* Saved data entries
·····
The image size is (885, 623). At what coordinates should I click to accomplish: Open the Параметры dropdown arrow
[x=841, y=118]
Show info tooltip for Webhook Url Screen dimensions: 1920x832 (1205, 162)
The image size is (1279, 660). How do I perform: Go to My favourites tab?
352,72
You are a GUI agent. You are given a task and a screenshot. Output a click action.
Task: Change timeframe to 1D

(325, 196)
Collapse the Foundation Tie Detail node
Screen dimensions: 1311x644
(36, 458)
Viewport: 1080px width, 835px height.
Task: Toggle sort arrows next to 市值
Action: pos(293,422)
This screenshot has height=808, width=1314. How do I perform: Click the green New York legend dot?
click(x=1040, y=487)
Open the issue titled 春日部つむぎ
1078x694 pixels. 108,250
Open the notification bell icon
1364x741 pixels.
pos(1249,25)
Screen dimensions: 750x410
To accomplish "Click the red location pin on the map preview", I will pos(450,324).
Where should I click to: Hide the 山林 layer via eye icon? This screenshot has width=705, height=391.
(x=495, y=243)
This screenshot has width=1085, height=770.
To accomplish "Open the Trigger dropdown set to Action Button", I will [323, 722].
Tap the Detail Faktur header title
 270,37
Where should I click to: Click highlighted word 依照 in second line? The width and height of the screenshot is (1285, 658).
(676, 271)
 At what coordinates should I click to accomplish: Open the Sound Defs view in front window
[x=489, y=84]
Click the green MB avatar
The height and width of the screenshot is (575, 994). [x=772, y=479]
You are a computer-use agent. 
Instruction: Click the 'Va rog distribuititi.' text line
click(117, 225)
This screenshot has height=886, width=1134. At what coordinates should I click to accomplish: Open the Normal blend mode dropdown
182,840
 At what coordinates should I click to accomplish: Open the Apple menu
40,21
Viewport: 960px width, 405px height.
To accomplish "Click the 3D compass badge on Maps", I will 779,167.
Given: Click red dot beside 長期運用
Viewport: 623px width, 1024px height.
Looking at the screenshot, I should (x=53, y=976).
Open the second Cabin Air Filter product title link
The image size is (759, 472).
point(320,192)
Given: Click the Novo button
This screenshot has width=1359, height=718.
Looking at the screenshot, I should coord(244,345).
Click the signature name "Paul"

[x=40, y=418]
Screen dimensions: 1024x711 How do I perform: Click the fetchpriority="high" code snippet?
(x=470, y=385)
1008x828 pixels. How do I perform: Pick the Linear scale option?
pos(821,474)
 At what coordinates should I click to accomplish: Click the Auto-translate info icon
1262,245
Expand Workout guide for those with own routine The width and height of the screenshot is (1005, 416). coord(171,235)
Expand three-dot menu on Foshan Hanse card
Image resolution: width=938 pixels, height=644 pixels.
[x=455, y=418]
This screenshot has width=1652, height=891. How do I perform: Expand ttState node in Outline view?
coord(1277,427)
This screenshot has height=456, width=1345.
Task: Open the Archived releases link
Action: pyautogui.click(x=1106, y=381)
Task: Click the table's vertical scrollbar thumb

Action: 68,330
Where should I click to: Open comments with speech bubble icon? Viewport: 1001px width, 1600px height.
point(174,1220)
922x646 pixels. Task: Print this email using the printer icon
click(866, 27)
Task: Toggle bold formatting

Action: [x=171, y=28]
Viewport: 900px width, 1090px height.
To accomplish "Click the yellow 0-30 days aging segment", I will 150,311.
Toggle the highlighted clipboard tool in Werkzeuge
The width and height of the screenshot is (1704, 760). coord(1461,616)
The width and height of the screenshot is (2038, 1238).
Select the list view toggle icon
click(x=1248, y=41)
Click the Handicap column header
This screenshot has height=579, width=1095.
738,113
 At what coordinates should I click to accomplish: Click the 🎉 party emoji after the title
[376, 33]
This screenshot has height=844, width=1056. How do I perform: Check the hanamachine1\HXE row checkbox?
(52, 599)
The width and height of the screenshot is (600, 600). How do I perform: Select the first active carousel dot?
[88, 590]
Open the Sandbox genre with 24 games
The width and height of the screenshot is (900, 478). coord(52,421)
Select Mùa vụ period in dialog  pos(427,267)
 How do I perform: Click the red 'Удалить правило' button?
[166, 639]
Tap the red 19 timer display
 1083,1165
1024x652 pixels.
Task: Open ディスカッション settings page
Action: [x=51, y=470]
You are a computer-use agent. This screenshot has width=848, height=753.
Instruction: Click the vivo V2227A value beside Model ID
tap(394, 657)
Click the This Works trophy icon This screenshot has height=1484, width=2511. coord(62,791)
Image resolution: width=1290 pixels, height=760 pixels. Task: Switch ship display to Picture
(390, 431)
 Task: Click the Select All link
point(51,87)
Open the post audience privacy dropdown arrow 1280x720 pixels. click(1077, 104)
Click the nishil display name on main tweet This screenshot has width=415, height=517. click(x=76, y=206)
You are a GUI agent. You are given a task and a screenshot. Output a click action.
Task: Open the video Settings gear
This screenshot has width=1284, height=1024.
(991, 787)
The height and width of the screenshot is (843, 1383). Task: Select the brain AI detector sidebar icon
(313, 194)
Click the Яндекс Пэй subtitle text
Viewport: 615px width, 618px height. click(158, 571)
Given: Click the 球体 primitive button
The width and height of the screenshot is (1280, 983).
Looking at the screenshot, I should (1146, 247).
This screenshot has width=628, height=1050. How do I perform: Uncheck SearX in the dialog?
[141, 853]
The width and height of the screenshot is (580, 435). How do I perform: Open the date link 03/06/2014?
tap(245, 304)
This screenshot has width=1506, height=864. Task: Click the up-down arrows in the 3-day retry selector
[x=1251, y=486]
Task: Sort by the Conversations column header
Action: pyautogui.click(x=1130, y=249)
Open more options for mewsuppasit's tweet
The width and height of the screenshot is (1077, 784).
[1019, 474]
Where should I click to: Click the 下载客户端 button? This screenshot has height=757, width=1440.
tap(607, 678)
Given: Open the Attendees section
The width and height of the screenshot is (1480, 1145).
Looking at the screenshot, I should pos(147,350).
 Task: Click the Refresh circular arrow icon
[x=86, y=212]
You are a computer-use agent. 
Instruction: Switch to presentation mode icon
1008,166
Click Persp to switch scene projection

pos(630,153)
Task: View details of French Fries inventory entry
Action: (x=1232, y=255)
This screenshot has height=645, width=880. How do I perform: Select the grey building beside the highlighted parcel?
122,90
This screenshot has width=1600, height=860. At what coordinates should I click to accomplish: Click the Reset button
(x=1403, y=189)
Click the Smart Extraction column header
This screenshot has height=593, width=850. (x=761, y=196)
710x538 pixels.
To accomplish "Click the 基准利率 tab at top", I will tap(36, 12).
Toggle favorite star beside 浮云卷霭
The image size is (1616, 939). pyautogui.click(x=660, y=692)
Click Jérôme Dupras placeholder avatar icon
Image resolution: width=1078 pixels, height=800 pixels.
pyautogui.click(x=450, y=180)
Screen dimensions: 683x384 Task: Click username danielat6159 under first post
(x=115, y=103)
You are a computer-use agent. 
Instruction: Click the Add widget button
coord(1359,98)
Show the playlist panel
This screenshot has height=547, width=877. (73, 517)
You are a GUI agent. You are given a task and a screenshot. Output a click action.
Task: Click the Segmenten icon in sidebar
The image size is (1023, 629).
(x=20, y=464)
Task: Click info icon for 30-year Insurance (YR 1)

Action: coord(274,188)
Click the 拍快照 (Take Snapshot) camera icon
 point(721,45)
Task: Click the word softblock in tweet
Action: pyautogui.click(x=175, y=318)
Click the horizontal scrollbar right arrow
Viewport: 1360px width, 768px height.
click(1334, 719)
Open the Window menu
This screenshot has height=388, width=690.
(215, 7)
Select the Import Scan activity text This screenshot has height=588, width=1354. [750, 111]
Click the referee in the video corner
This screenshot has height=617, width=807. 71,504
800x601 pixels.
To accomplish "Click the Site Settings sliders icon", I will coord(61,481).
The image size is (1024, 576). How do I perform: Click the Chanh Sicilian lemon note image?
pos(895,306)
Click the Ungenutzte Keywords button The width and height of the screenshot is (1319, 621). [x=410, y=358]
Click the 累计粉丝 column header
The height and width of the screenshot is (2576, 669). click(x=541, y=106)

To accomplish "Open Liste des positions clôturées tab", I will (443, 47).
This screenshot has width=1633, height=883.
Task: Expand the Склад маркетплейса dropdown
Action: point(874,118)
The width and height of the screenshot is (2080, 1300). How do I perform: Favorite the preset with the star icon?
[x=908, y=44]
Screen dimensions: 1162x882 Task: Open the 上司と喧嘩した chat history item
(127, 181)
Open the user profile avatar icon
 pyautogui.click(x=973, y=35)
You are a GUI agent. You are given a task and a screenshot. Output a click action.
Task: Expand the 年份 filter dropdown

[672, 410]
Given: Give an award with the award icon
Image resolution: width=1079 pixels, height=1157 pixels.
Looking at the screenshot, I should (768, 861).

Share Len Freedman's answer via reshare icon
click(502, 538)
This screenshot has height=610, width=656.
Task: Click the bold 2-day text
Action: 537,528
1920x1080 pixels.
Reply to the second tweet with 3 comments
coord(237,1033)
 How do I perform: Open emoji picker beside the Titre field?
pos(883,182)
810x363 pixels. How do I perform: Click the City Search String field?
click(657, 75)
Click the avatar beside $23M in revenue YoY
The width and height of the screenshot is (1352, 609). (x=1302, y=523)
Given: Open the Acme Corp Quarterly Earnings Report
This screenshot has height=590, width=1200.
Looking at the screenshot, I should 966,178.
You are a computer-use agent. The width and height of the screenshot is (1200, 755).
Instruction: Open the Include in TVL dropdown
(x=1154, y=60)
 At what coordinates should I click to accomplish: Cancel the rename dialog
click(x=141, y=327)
·····
* Work to complete
Look through the data above and return exactly the lines from the one that contains "Select the list view toggle icon" to the one that contains "You are a computer-use agent. This", inclusive, with nothing else.

* Completed exercise
Select the list view toggle icon
click(x=1248, y=41)
Click the Handicap column header
This screenshot has height=579, width=1095.
738,113
 At what coordinates should I click to accomplish: Click the 🎉 party emoji after the title
[376, 33]
This screenshot has height=844, width=1056. How do I perform: Check the hanamachine1\HXE row checkbox?
(52, 599)
The width and height of the screenshot is (600, 600). How do I perform: Select the first active carousel dot?
[88, 590]
Open the Sandbox genre with 24 games
The width and height of the screenshot is (900, 478). coord(52,421)
Select Mùa vụ period in dialog  pos(427,267)
 How do I perform: Click the red 'Удалить правило' button?
[166, 639]
Tap the red 19 timer display
 1083,1165
1024x652 pixels.
Task: Open ディスカッション settings page
Action: [x=51, y=470]
You are a computer-use agent. This screenshot has width=848, height=753.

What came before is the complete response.